The Complete Causal Credibility Checklist
Throughout this course, we have developed a seven-item framework for evaluating the credibility of causal claims made from observational data. This checklist provides a systematic approach to identifying potential sources of bias and assessing whether a study design and analysis have adequately addressed major threats to causal inference.
Item 1: Is the causal question well-defined?
A well-defined causal question clearly specifies the treatment, comparison, outcome, and population. Vague questions like “Does X cause Y?” are not sufficient. Instead, define: What is the specific treatment or intervention? Who is it being compared to? What is the outcome of interest? In what population? (Module 1) Without a clear causal question, the analysis lacks focus and interpretation becomes ambiguous.
Item 2: Is there a valid comparison group?
A valid comparison group is essential for identifying causal effects. The comparison group must represent what would have happened in the same individuals had they not received the treatment (the counterfactual). Randomization automatically provides a valid comparison group, but in observational studies, we must carefully construct comparisons and document whether they are reasonable. (Module 2)

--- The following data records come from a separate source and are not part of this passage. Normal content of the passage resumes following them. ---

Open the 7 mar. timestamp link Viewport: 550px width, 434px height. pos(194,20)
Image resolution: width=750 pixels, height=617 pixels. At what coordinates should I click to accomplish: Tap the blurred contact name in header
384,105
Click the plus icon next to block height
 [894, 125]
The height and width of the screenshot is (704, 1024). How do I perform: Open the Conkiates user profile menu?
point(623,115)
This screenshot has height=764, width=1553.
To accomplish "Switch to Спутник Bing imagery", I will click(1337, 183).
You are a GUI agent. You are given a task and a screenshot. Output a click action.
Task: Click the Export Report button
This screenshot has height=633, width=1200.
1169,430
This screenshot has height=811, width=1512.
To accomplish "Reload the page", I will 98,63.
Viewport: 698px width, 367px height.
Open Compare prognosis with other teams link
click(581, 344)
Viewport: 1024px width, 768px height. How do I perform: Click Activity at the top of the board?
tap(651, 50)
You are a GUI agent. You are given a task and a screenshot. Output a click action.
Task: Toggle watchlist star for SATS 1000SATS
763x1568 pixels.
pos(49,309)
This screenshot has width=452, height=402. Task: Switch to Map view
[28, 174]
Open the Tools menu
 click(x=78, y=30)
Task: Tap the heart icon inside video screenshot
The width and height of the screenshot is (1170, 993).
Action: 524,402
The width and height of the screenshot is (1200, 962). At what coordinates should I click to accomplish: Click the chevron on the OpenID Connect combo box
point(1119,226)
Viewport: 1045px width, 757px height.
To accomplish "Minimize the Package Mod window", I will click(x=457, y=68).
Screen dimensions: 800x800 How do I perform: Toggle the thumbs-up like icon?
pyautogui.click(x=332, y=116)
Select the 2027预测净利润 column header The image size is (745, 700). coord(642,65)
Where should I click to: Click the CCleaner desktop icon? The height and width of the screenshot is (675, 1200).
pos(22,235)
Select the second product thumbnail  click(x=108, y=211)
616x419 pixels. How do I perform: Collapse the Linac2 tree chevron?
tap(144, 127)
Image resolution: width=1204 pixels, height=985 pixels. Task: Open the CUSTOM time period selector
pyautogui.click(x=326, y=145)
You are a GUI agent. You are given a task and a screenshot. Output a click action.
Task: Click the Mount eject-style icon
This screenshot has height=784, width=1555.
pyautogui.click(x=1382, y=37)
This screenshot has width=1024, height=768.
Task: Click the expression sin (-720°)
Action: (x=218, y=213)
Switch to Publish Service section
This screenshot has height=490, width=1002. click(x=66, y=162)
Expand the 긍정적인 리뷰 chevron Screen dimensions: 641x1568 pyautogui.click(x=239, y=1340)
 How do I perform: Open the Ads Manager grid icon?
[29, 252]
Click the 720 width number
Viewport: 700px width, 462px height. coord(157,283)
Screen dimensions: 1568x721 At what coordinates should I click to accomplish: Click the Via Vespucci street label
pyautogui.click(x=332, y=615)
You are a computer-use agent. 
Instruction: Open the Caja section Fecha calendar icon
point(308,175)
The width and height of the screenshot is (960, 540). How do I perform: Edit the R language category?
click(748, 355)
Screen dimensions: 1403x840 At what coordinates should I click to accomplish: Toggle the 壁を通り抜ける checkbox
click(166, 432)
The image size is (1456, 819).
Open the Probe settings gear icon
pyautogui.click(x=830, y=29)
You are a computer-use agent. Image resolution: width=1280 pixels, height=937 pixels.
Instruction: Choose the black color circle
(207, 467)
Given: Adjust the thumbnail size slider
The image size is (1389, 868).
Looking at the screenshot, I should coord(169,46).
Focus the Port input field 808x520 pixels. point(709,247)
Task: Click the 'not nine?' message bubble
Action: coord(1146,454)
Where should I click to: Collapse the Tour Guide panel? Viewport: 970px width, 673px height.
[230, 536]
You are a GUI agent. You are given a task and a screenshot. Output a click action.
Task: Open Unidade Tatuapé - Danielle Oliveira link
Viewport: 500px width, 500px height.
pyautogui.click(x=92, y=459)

Item 3: Was the assignment mechanism understood?
Understanding how and why individuals came to receive treatment is fundamental to designing analysis. In randomized trials, the assignment mechanism is controlled (random). In observational studies, the assignment mechanism reflects real-world decision-making and must be carefully documented. What factors determined who received treatment and who did not? Could the assignment depend on unobserved factors predictive of the outcome? (Module 2)
Item 4: Could confounding explain the result?
Confounding occurs when a variable affects both treatment assignment and the outcome, creating a spurious association. Drawing a causal DAG helps identify potential confounders. Ask: what variables could create an association between exposure and outcome even if there is no causal effect? Have all important confounders been measured and adjusted for? (Module 3)
Item 5: Are the right variables being adjusted for?
Not all variables should be adjusted for — adjusting for colliders, mediators, or post-treatment variables can introduce bias rather than remove it. We must distinguish between confounders (adjust for), mediators (do not adjust for if estimating total effect), colliders (do not adjust for), and noise (adjusting does not hurt). The causal DAG guides this decision. (Module 4)
Item 6: Could the effect differ across subgroups?
Treatment effects are often heterogeneous — they may be larger, smaller, or even opposite sign in different subgroups defined by age, sex, baseline risk, disease severity, or other characteristics. Estimates that pool across subgroups may mask important variation. Exploratory subgroup analyses and sensitivity analyses help identify whether the estimated effect is stable across the population. (Module 6)
Item 7: Are there other sources of bias?
Even after addressing confounding, validity concerns remain. Measurement error attenuates effects and creates residual confounding if confounders are mismeasured. Selection bias arises from conditioning on colliders or selective sample inclusion. Immortal time bias inflates treatment benefit in cohort studies with time-dependent treatment assignment. Ecological fallacies occur when group-level data are used to make individual-level inferences. Reverse causation can create spurious associations if the outcome influences treatment assignment. Each of these represents a distinct threat to validity. (Module 7)
Summary: Systematic Evaluation of Causal Claims
No single observational study will perfectly satisfy all seven items in the causal credibility checklist. Real-world studies involve compromises, practical constraints, and acknowledged limitations. However, the checklist provides a systematic framework for evaluating the credibility of causal claims.
A strong causal claim rests on: 1. A clearly articulated question about a specific treatment, outcome, and population 2. A credible comparison group that represents a realistic counterfactual 3. An understood assignment mechanism that documents how treatment was assigned 4. Minimal residual confounding achieved through causal reasoning and thoughtful adjustment 5. Appropriate adjustment that follows causal logic rather than statistical tradition 6. Stable effects across subgroups and sensitivity analyses 7. Recognition and minimization of other biases including measurement error, selection bias, and time-based biases
When evaluating published studies or designing your own research, work through each item. Document your reasoning. Acknowledge limitations honestly. Conduct sensitivity analyses to assess robustness. Triangulate across multiple study designs if possible. The goal is not perfection but transparency and credibility in causal inference.